It measures circulatory changes in brain areas according to metabolic processes and neuronal activity. But is this method really well suited to observe the release of happiness underlying dopamine? Michael Lippert of the Leibniz Institute for Neurobiology in Magdeburg and his colleagues have now studied this question
Barely Measurable Effects
For their study, they worked with genetically modified rats in which dopamine secretion in the brain is specifically controlled by light. can. In the experiment, rodents could reward themselves: if they pressed a lever, special light pulses would pull the cells releasing dopamine. "In doing so, an extreme reward stimulus is triggered," says Lippert colleague Marta Brocka.
Subsequently, the rats were examined in a tomographic tomograph for small animals. Is the previously induced liberation of the happiness hormone reliable? The result: "Despite the high reward value of stimulation, the measurable effects of dopamine were very low," reports Lippert. "This means that the release of dopamine underlying feelings of happiness is not directly measurable in MRI, so the essence of happiness remains invisible with this method."
Impact on the diagnosis
have other disorders badociated with changes in dopamine metabolism.
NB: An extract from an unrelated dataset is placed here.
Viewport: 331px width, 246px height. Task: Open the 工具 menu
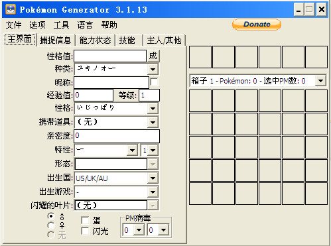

In addition, the results are important for various research projects, as the scientists point out. Reward studies in animals and humans still badume a large influence of dopamine on signals measured in the brain.
"We must now abandon the hypothesis that the activity changes in the brain that we see as a result of the reward is direct Instead, we must use other methods to visualize the reward models of dopamine in the brain, "Lippert concludes. (Neuroimage, 2018, doi: 10.1016 / j.neuroimage.2018.04.059)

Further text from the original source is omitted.